[Extracted records]
★ ★ ★ ★ ★ ★ ★

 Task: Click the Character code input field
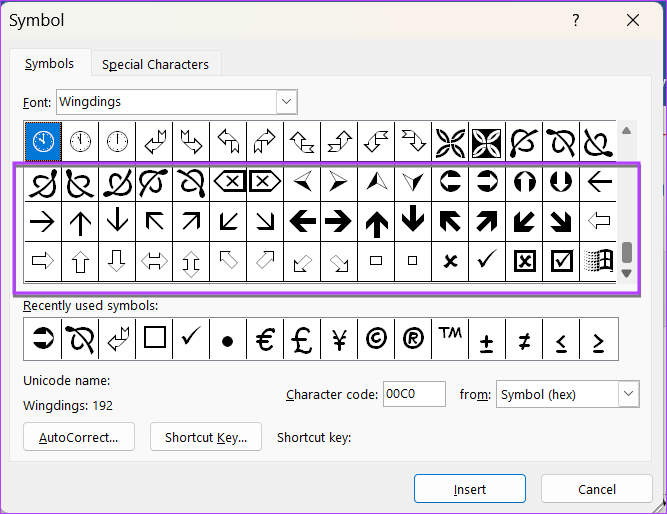pyautogui.click(x=413, y=394)
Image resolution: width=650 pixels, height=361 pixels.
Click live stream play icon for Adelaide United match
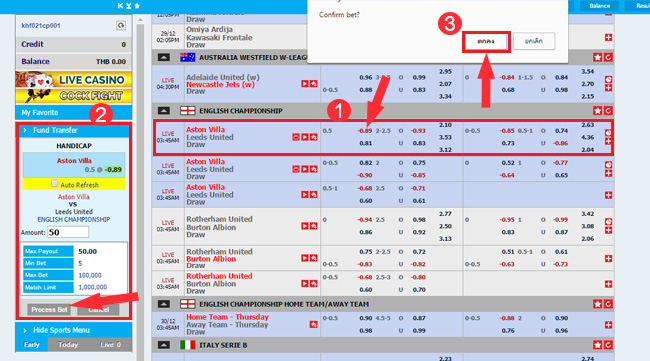coord(305,84)
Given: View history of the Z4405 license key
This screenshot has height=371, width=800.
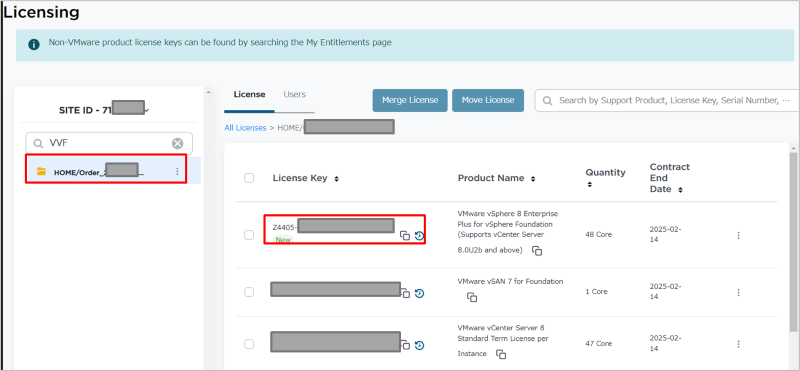Looking at the screenshot, I should (419, 236).
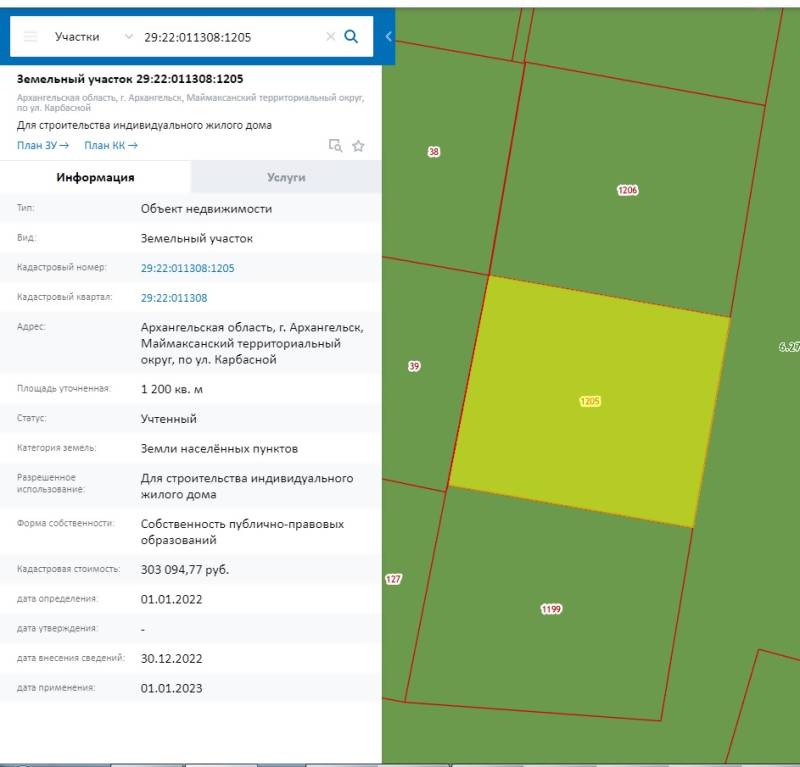Viewport: 800px width, 767px height.
Task: Open the План КК link
Action: pyautogui.click(x=110, y=146)
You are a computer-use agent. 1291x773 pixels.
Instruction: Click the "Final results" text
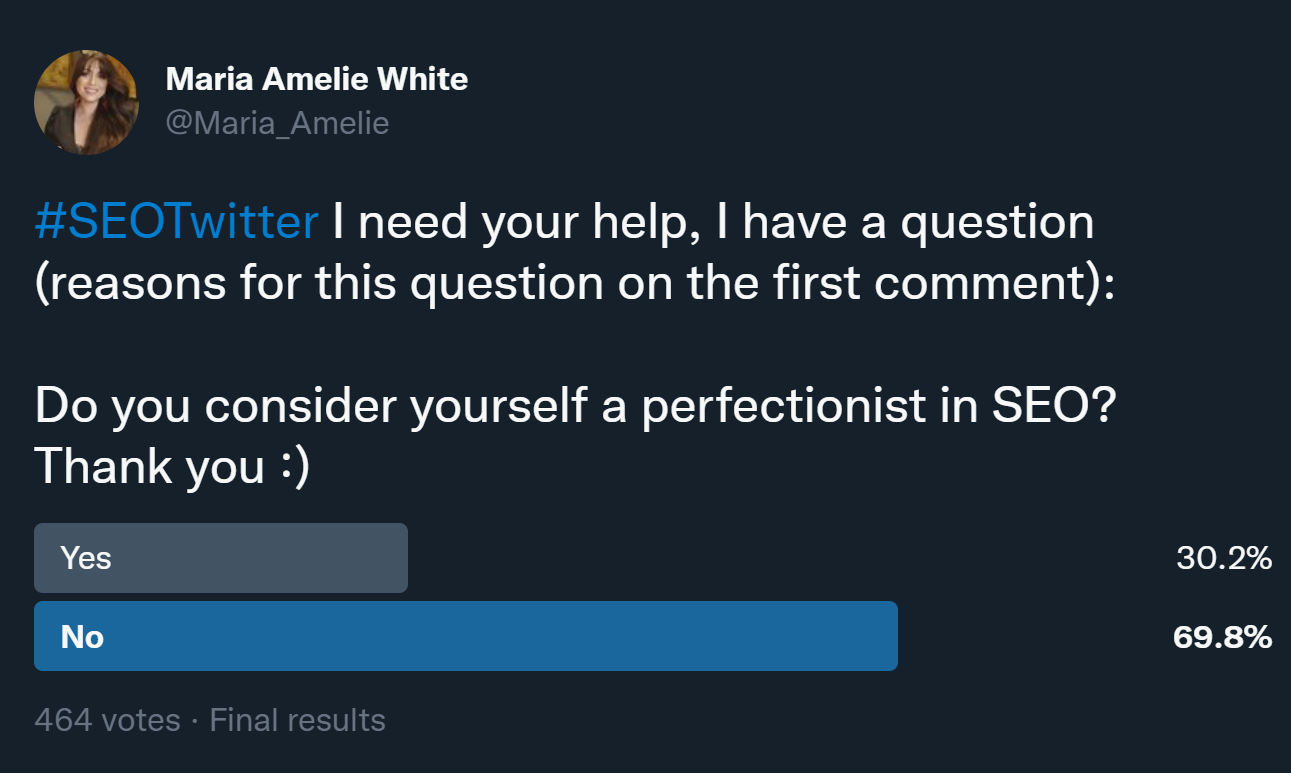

★ ★ ★ ★ ★ ★ ★

Exercise description
The answer must consist of every line above that contains the word "pixels".

Expected answer
Image resolution: width=650 pixels, height=361 pixels.
You are a computer-use agent. 1291x773 pixels.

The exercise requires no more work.